• _WHAT YOU HAVE TO DO_: Among the entries below, take the line with "4. TRINN (841, 1185)" and the line with "6. TRINN (841, 1259)", and output them and every line between them exactly, with nothing else.

• _MATERIAL SUPPLIED_:
- Opening Delimiter -

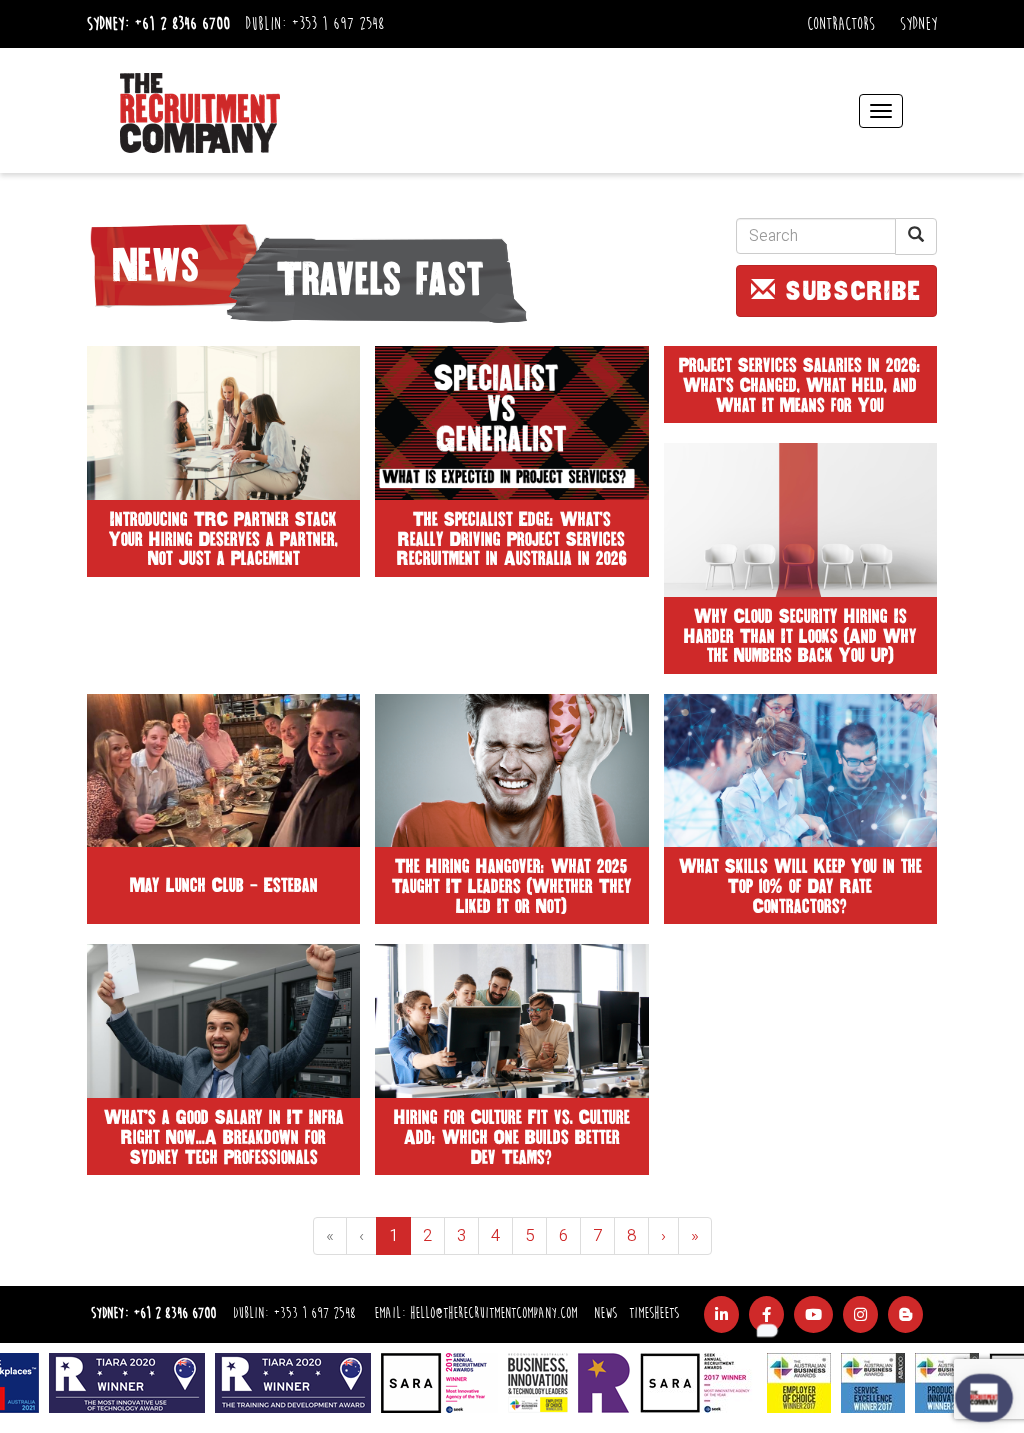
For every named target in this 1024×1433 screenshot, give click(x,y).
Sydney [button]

- Closing Delimiter -
- Opening Delimiter -

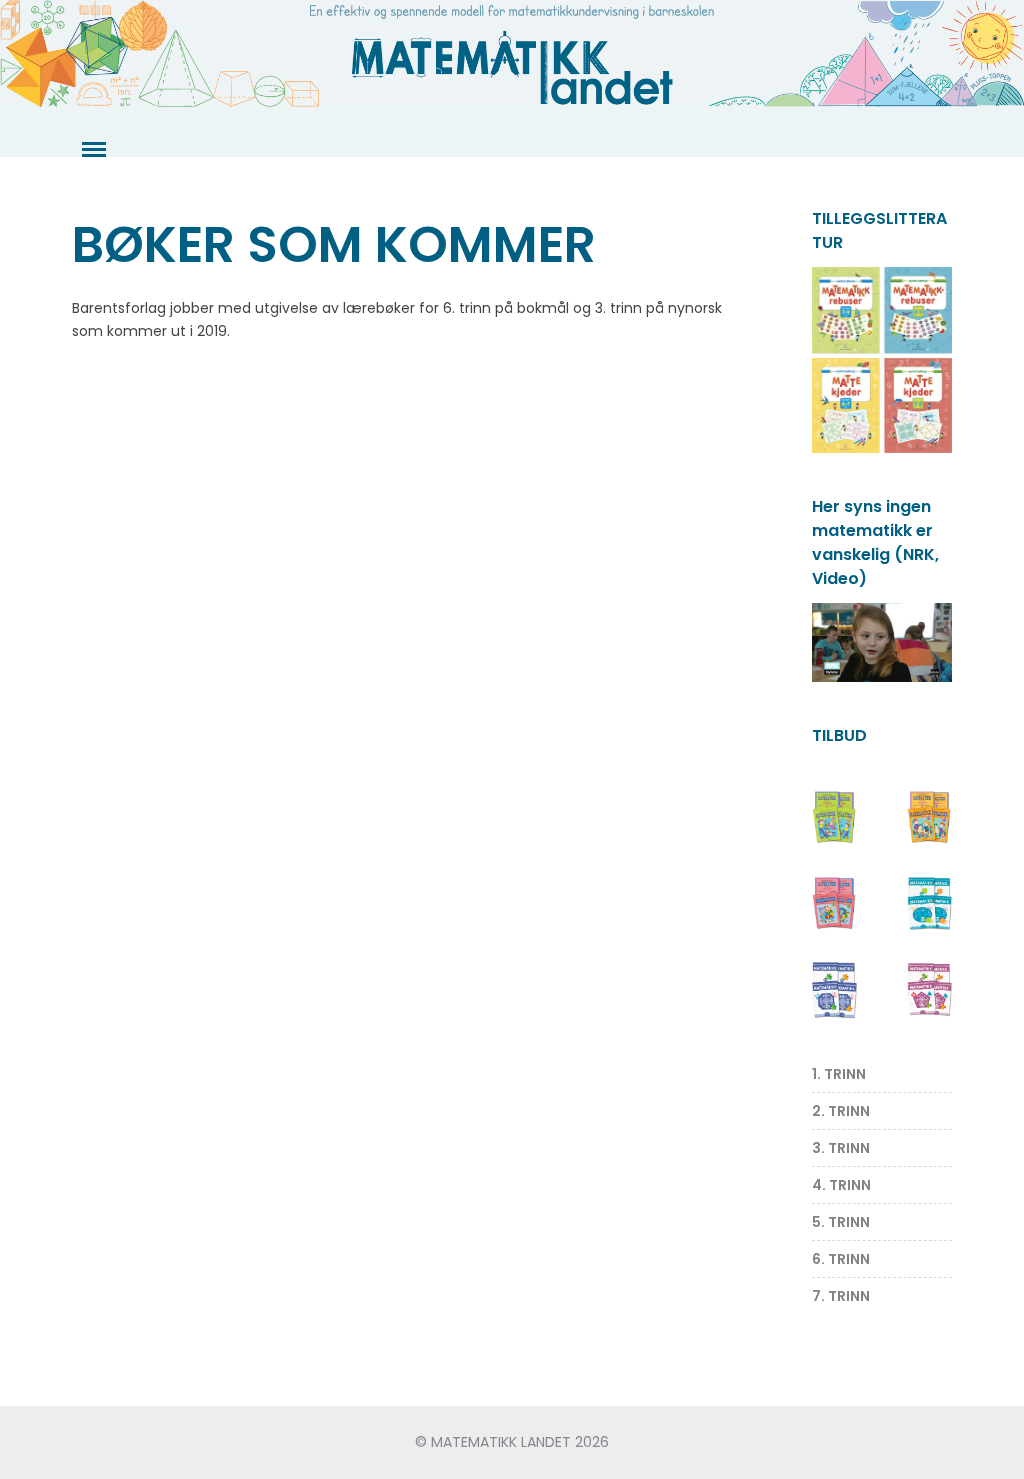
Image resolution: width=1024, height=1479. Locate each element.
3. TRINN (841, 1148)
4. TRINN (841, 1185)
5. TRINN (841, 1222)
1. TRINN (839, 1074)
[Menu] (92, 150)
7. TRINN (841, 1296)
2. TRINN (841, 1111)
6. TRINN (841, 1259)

- Closing Delimiter -
- Opening Delimiter -

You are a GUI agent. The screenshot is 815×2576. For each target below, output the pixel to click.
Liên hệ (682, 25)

- Closing Delimiter -

• _RESULT OF THIS TASK_:
4. TRINN (841, 1185)
5. TRINN (841, 1222)
1. TRINN (839, 1074)
[Menu] (92, 150)
7. TRINN (841, 1296)
2. TRINN (841, 1111)
6. TRINN (841, 1259)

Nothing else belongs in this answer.